Davide Mastrolinardi
Sono felice che la mia modesta proposta di ieri non risulti a tutta prima convincente. Perché è una subordinata, un consapevole atto di gesuitismo laico, detto con rispetto. Però rifletta: il sacramento della penitenza, e per di più la coscienza tanto celebrata, a guardia del sacramento dell’eucaristia e del matrimonio cristiano, e a tutti questi desideranti sacramentali anche una bella dose di radicale castità a testimoniare la fine del secondo matrimonio e il rientro in una chiesa domestica. Non è male, mi creda.

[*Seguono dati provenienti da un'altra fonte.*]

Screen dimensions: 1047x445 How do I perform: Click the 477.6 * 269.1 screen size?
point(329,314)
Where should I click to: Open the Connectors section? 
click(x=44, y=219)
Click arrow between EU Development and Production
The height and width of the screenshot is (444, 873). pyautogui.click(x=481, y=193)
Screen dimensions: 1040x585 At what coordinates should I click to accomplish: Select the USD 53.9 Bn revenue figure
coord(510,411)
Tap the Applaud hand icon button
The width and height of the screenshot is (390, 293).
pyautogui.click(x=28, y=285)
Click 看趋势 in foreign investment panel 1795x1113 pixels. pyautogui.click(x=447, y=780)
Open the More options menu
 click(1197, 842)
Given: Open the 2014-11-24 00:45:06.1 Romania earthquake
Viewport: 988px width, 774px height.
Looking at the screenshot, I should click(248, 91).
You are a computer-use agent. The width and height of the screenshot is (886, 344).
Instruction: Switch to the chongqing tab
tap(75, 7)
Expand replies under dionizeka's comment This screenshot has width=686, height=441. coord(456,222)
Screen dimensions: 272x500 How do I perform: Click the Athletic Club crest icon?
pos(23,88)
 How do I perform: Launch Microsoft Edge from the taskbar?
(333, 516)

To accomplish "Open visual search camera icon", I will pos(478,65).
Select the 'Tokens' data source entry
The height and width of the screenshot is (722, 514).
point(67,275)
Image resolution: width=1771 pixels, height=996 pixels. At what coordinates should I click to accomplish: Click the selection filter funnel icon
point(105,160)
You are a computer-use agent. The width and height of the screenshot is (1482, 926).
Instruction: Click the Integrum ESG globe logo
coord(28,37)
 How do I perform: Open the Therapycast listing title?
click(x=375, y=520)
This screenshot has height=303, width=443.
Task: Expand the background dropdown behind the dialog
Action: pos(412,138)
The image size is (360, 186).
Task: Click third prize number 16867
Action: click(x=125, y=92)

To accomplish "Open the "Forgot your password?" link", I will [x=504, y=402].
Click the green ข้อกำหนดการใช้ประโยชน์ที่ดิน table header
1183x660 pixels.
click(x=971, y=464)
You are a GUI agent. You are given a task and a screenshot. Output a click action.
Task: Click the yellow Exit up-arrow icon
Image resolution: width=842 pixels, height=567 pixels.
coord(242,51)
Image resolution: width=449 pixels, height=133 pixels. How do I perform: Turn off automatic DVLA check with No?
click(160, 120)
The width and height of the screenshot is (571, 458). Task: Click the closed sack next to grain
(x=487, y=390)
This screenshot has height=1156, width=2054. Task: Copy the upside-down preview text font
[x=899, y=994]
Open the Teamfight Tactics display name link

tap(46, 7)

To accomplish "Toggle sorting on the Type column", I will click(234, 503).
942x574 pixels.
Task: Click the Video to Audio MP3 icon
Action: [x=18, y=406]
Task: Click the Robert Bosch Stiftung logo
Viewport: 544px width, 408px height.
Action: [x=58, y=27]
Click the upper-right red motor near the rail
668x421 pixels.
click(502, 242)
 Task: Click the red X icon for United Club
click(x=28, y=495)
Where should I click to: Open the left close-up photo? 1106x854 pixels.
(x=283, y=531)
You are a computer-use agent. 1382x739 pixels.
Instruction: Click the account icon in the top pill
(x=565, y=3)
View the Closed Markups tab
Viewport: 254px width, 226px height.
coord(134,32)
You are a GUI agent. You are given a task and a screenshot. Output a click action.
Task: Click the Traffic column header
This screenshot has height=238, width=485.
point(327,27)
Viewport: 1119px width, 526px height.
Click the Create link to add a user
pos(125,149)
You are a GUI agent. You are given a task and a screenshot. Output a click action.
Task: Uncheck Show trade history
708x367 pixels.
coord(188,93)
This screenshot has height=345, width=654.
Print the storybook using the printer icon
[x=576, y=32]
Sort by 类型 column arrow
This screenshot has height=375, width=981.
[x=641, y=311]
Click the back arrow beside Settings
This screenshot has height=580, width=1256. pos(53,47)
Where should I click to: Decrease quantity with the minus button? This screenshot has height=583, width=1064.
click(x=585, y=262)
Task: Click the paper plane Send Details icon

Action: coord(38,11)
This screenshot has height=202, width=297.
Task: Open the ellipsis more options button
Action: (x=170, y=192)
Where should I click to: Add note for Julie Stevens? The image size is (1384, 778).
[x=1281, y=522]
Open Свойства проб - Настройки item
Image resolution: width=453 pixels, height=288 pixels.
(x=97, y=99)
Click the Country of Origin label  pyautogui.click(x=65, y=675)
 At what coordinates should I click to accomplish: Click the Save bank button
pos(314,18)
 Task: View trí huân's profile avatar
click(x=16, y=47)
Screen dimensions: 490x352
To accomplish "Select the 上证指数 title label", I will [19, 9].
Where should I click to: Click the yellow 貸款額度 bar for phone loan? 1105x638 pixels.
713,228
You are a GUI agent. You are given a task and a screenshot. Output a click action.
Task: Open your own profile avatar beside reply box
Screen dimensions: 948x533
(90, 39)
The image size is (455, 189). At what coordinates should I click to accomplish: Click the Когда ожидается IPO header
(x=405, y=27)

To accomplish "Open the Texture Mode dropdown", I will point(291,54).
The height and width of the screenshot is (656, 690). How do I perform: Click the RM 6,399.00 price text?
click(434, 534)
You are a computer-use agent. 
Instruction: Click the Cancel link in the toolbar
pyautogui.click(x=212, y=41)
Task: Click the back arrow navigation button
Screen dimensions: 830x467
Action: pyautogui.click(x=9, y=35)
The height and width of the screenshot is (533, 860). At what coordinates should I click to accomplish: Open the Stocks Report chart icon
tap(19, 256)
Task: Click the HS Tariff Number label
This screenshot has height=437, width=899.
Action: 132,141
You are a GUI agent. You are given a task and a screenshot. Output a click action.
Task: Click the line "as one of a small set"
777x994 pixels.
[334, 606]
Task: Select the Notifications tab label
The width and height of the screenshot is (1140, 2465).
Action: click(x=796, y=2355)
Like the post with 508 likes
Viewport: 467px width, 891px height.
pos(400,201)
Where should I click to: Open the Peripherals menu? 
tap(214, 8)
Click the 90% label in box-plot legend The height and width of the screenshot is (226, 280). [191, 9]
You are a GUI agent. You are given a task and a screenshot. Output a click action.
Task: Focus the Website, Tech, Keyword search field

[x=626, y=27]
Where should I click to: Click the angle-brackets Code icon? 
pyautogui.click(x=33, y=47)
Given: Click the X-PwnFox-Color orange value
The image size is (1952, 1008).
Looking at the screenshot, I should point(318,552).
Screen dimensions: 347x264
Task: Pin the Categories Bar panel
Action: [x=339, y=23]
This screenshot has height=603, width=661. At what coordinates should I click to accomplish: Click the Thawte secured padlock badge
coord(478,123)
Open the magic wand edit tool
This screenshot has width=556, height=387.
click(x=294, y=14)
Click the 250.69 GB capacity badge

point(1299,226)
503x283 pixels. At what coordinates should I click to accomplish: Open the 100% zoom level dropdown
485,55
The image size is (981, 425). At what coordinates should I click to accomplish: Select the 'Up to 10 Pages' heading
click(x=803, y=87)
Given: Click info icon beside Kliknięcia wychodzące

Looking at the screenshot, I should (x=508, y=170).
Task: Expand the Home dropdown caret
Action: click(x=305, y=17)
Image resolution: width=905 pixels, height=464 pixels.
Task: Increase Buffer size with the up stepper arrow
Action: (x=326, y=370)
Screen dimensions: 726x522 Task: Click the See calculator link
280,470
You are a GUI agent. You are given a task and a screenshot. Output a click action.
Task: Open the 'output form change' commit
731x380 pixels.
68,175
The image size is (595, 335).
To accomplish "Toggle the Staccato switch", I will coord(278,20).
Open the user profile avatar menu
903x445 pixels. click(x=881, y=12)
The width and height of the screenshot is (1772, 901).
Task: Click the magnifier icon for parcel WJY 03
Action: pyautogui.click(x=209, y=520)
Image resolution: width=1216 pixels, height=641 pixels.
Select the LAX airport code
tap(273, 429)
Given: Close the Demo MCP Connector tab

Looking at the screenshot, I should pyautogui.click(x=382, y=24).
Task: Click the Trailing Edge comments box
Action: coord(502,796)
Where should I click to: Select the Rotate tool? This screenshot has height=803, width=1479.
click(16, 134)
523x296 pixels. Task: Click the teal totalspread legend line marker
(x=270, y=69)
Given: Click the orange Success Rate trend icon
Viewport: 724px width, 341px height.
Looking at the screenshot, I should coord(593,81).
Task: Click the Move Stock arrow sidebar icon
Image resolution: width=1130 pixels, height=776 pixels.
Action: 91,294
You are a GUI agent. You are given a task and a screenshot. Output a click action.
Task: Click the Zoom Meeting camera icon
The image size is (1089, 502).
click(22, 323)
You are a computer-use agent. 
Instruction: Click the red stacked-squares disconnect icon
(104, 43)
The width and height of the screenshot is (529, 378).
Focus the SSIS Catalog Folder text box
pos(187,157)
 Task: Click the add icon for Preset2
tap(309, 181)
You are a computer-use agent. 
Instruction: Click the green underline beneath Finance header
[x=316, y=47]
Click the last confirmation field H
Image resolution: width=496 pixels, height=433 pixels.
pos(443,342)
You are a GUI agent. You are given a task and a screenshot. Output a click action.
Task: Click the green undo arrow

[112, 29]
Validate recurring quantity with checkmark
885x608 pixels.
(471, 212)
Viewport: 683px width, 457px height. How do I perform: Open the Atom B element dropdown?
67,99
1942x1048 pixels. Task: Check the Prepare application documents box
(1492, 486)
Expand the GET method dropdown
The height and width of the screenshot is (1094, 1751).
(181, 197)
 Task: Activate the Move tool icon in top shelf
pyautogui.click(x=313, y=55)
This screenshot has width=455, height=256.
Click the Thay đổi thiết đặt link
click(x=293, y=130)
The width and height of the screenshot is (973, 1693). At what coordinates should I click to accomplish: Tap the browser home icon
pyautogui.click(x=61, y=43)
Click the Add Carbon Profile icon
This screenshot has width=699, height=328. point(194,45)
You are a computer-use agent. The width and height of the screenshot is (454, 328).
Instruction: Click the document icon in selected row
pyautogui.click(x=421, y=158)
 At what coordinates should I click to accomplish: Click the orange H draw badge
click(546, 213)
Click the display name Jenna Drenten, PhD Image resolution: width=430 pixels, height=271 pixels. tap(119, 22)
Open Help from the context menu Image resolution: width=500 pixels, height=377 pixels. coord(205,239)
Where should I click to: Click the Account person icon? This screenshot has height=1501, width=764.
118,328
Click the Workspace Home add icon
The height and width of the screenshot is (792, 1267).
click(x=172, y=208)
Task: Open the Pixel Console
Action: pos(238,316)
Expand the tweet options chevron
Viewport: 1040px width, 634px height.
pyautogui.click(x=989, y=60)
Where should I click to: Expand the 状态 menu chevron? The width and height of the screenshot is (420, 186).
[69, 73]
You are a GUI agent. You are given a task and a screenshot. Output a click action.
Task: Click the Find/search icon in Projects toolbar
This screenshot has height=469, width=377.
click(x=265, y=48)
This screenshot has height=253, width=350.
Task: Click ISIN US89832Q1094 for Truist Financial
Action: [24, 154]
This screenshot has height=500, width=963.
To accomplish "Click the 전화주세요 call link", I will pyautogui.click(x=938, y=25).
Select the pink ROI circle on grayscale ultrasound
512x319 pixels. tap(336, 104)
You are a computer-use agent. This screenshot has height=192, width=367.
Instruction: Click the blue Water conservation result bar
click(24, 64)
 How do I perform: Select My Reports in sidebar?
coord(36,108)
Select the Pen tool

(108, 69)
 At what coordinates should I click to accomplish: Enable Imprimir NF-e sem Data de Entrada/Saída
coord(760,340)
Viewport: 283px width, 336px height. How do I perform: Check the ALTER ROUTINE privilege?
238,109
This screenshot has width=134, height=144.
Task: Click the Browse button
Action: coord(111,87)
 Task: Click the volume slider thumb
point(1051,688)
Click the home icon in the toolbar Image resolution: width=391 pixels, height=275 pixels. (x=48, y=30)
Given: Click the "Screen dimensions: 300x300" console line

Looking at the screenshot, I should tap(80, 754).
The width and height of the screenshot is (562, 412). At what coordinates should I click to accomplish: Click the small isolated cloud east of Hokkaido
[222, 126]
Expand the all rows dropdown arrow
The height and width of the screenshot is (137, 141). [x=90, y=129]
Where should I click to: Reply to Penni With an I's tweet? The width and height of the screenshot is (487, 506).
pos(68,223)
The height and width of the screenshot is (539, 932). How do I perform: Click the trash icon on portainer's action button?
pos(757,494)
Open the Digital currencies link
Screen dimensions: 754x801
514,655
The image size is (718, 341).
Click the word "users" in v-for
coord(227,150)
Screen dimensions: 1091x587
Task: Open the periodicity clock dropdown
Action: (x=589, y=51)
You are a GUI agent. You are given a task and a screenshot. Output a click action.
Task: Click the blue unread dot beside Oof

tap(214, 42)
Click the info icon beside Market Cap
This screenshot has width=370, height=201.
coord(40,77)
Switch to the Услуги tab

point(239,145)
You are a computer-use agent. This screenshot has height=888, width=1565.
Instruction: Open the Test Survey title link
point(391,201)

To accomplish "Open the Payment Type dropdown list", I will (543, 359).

Al direttore - Servendomi di un glorioso motto di un tempo: oggi in Scozia domani in Catalogna.
Giuliano Cazzola
Al direttore - Mozzorecchi all’arrembaggio, scrive il Foglio. Bene così! Ormai i magistrati hanno perso il senso del pudore e prima o poi la gente si sveglierà. Poteva andare bene finché mettevano in galera quelli di centrodestra, ma se iniziano a mettere in galera pure quelli della loro stessa parte politica le persone si accorgeranno che siamo in Unione sovietica. E per i dittatorelli togati il futuro non sarà così roseo…
Francesco Cassini
Al direttore - Uno salta su, dice le fatidiche parole “art. 18”, e subito si scatena la canea. Quante volte l’abbiamo visto? Peccato che lo stesso Gino Giugni, che nel 1970 era stato il mitico “padre dello Statuto dei lavoratori”, già nel 1985 si fosse reso conto della cazzata che aveva fatto con quel figlio degenere: e da senatore socialista proponeva (in un progetto di legge, purtroppo mai preso in considerazione) d’innalzare la soglia-limite dei 15 dipendenti addirittura a 80… Auguri a Matteo Renzi. Credo ne avrà bisogno.
Maurizio Tortorella
Al direttore - Fa bene il Foglio ad animare il dibattito sugli Ogm. E’ assai curioso, infatti, che l’Italia, preparandosi alla vetrina mondiale dell’esposizione universale di Milano intitolata, appunto, “Nutrire il pianeta”, sia tra quei paesi in cui c’è maggiore diffidenza nei confronti dell’utilizzo degli Ogm in agricoltura. Senza nuove e sofisticate tecniche che permettano di produrre cibo per un sempre maggior numero di individui il nord del mondo dovrà fare i conti con la pressione demografica che spinge dentro ai tubetti dell’immigrazione. Duecento generazioni ci sono volute per fare di Conan il barbaro una Suor Germana. Non serviranno duecento generazioni per tornare indietro. Se non prendiamo consapevolezza di questo gli affamati del mondo a noi babbaluci romperanno le corna e ci porteranno via pure la roulotte. A meno che cornuti e malthusiani ci buttiamo tutti declinisti.
Michele Fronterrè
Al direttore - Caso Yara. Gli indizi a carico di Bossetti saranno anche gravi, ma l’aggressione fisica alla sorella!
Frank Cimini
Al direttore - Giù le mani dai nazareni! Fatene una maglietta da distribuire a tutti gli italiani.